* [REQUIREMENT] State how many of the lines below contain the word "agent". Give only the number.

* [Element and text location data]
[BEGIN]
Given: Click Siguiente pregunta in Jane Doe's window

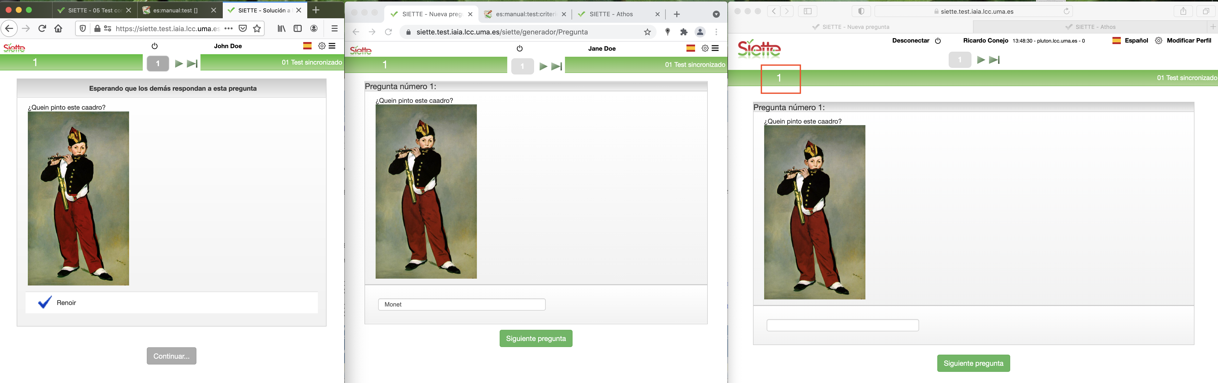Looking at the screenshot, I should click(x=536, y=338).
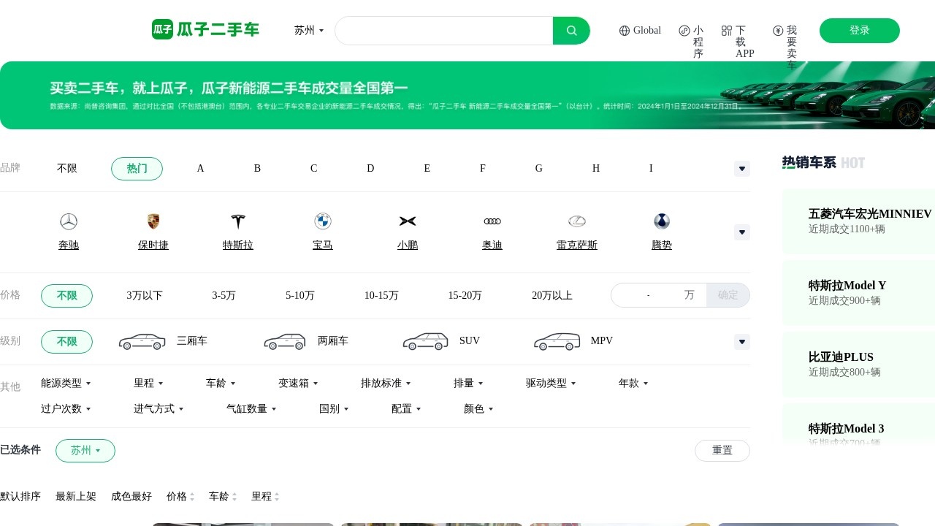Choose the SUV body-style icon
This screenshot has height=526, width=935.
[x=425, y=340]
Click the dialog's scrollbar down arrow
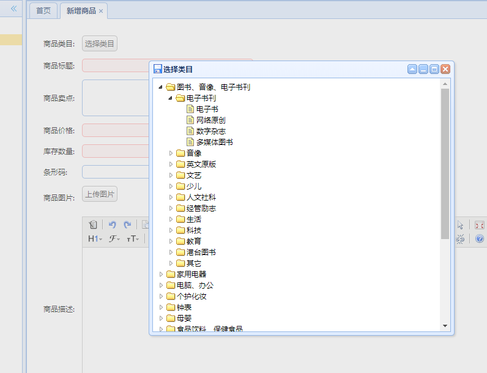 (x=445, y=326)
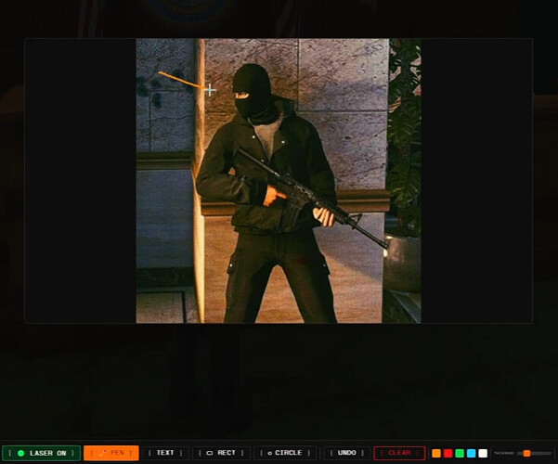This screenshot has height=464, width=558.
Task: Choose the orange color swatch
Action: click(x=436, y=453)
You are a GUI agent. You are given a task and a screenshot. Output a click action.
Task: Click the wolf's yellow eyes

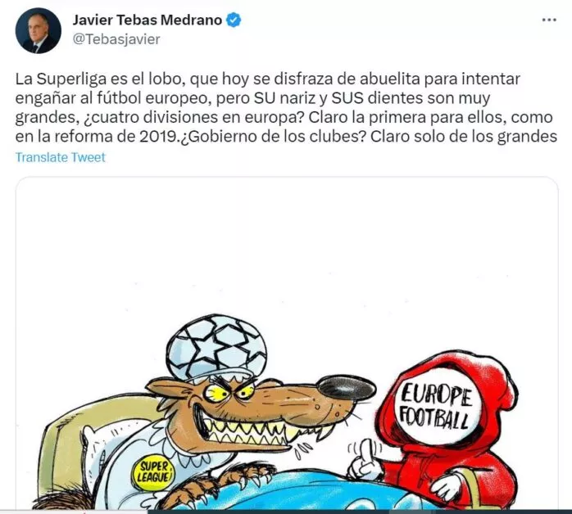[x=229, y=392]
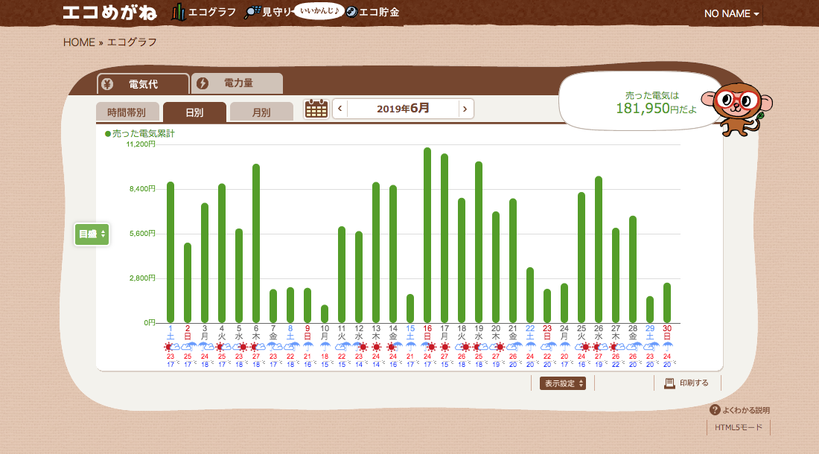Click the question mark help icon
Viewport: 819px width, 454px height.
[715, 410]
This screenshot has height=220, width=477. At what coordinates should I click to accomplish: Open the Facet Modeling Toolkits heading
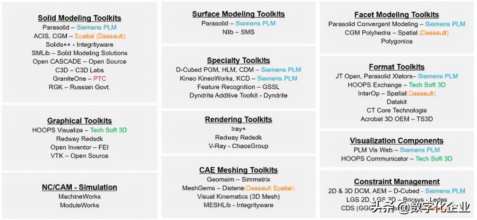tap(397, 15)
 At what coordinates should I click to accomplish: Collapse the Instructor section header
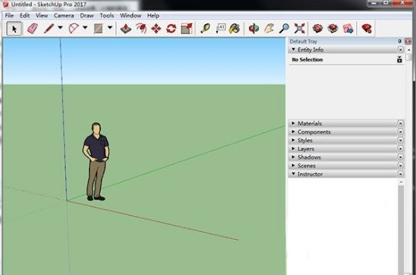tap(345, 174)
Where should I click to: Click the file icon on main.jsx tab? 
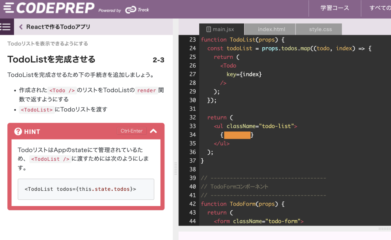209,29
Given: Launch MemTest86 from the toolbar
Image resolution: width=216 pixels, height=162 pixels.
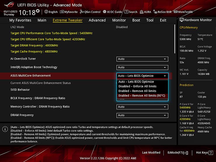Looking at the screenshot, I should [183, 12].
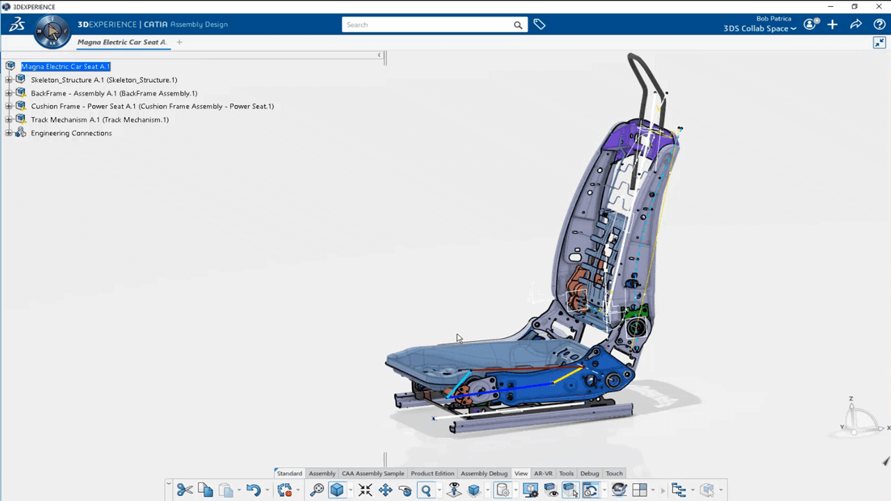Click the compass in the top bar

point(52,31)
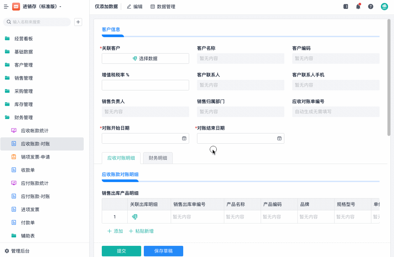
Task: Collapse the sidebar with the hamburger icon
Action: (x=6, y=7)
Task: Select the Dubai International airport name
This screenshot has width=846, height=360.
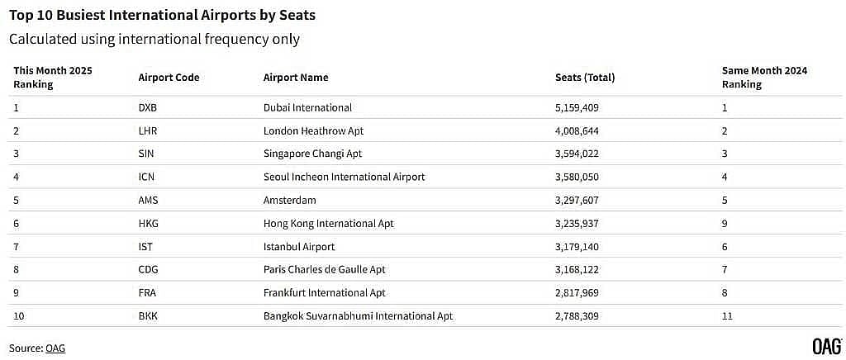Action: (307, 107)
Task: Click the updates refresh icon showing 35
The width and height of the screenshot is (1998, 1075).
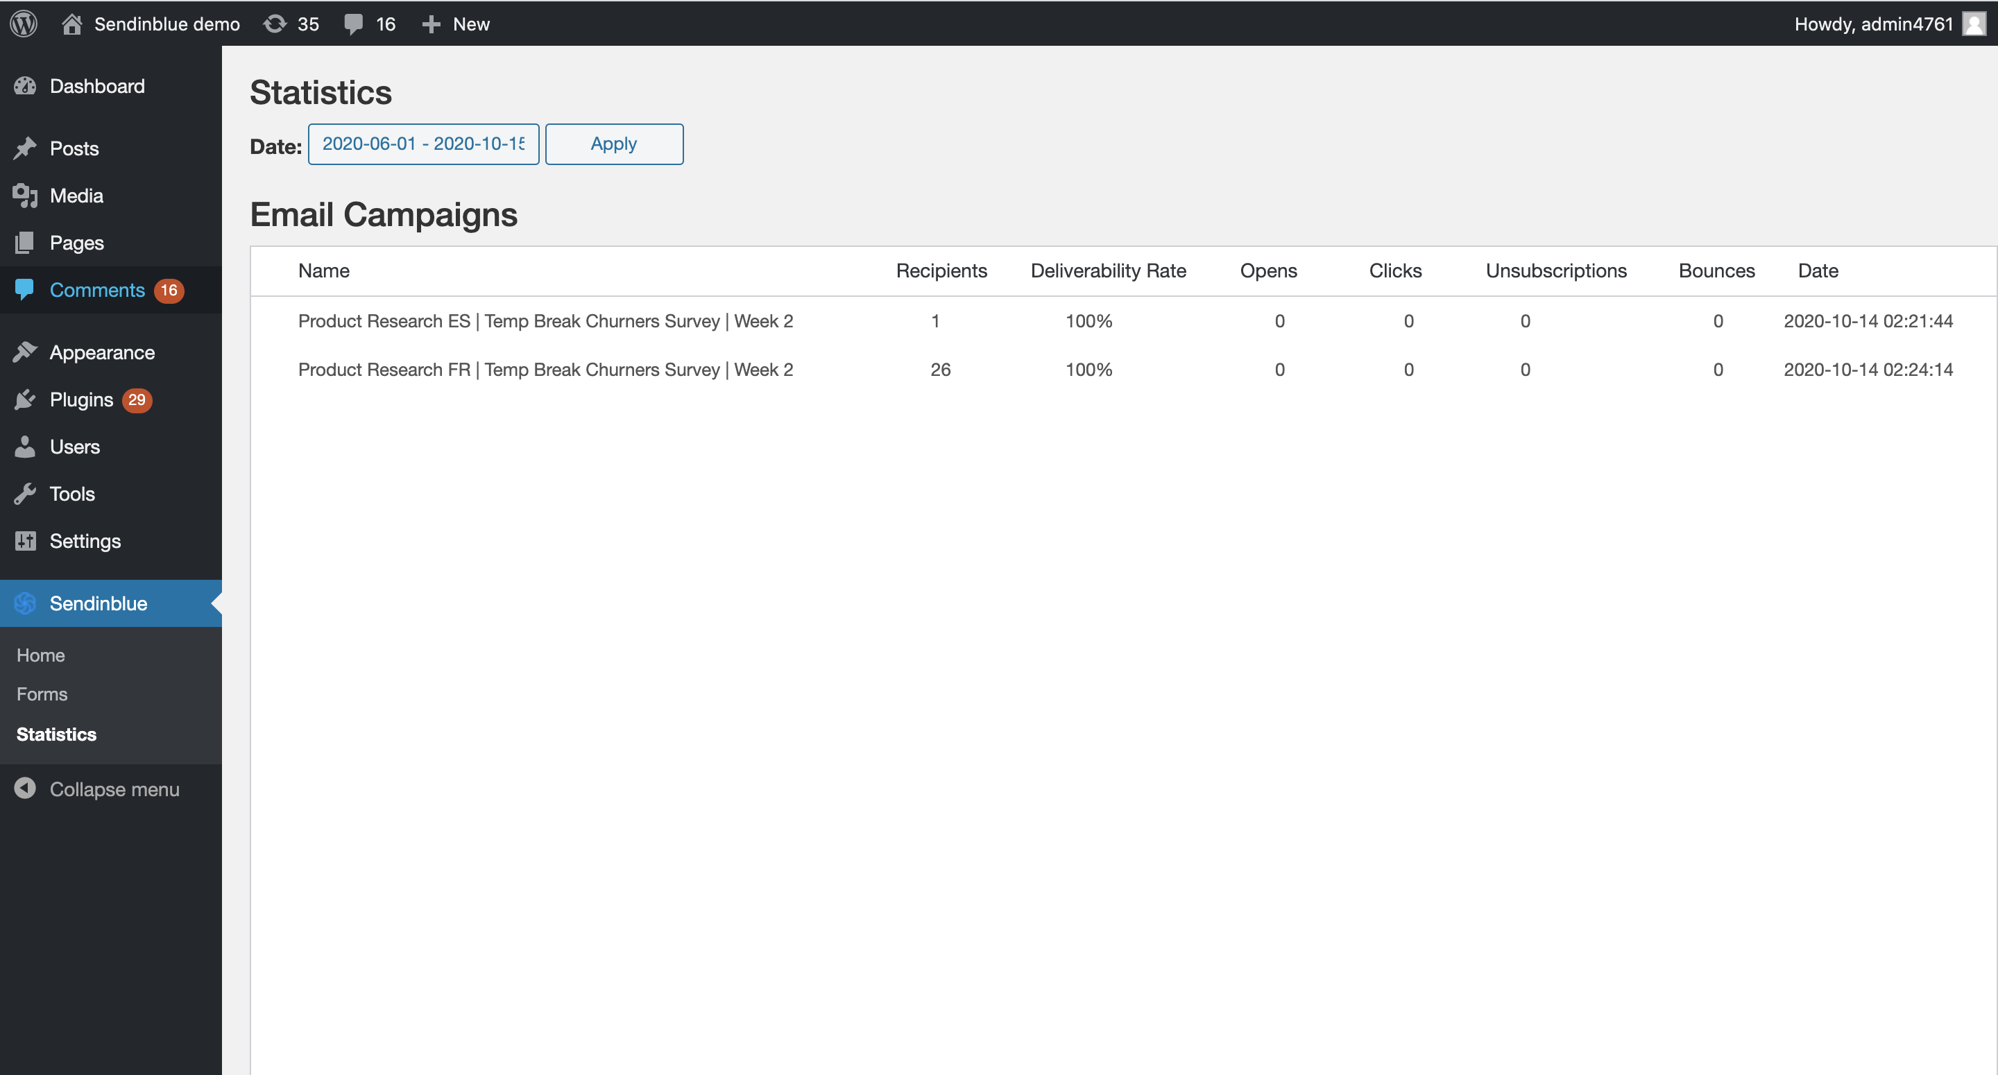Action: pos(275,24)
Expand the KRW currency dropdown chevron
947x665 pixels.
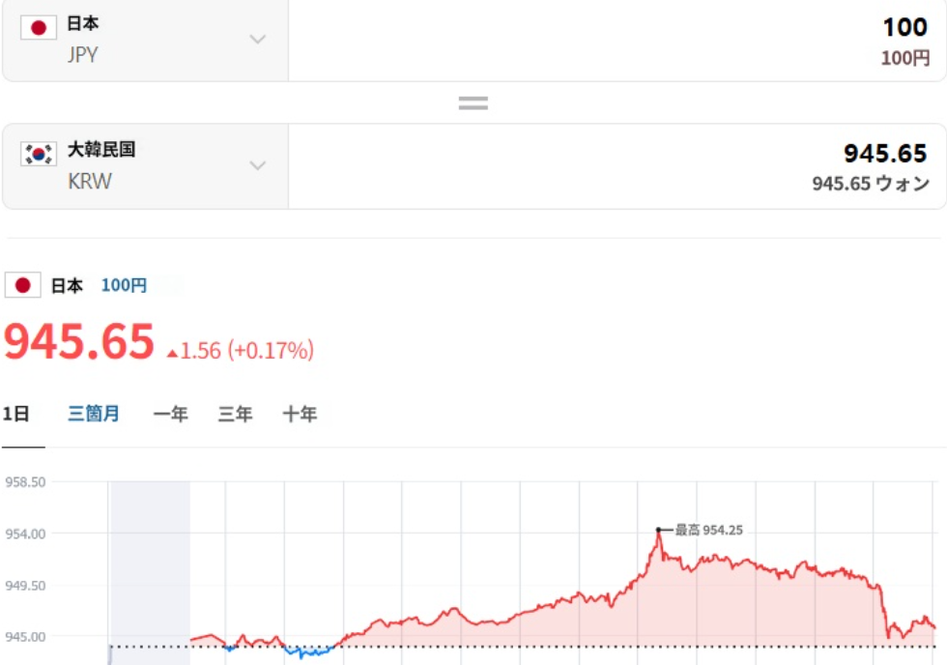[x=257, y=165]
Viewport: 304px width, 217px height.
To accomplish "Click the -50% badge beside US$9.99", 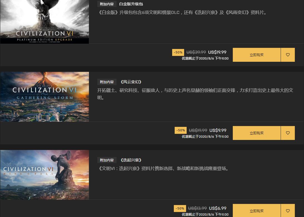I will tap(181, 130).
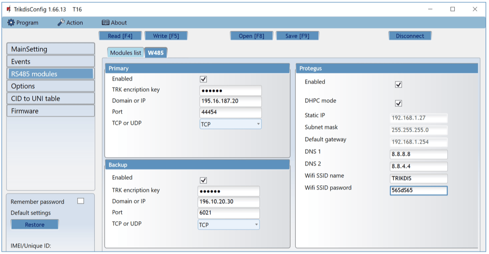Switch to the Modules list tab
The image size is (489, 254).
[x=126, y=53]
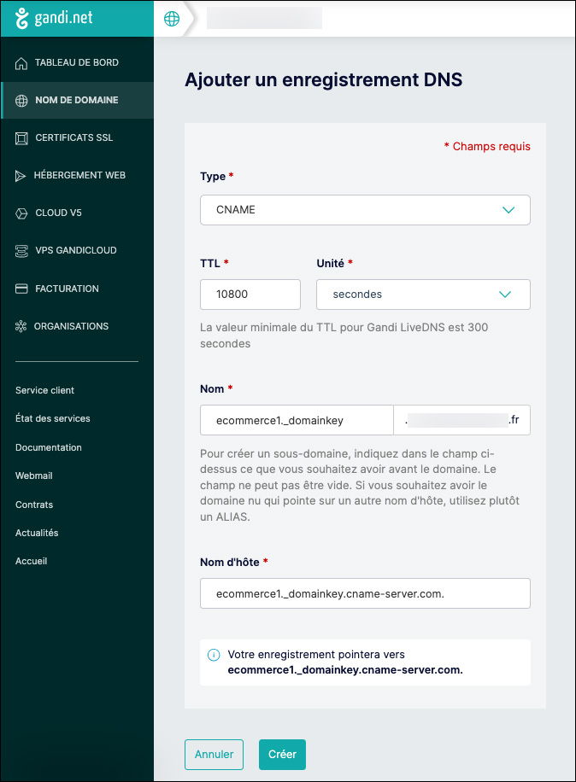Viewport: 576px width, 782px height.
Task: Open État des services link
Action: click(x=53, y=418)
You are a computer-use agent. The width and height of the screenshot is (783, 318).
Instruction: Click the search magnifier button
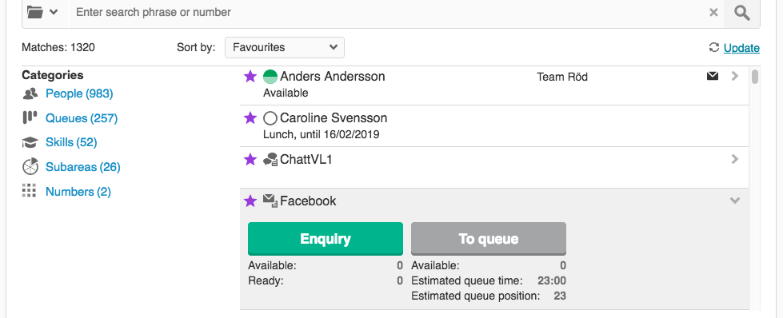(742, 12)
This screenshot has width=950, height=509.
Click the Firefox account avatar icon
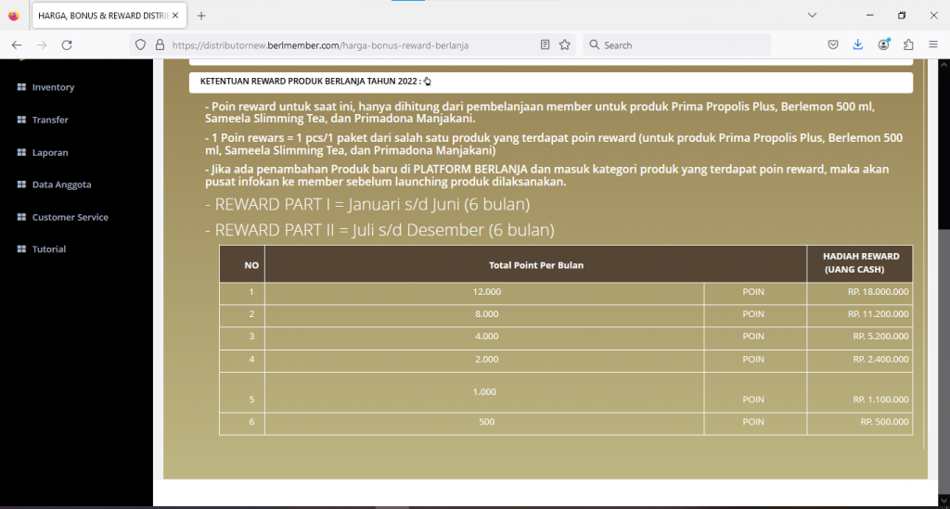883,45
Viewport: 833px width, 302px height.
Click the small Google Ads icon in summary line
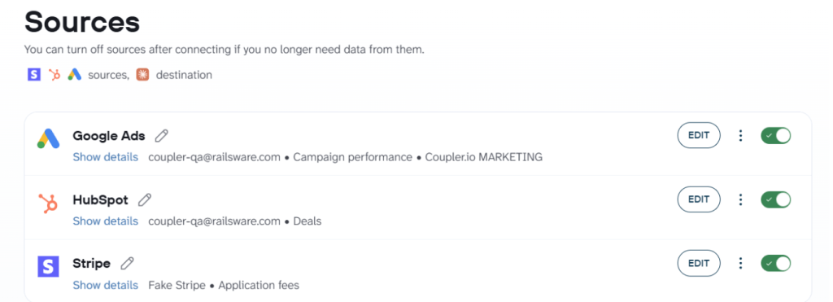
[END]
* [RESPONSE] 2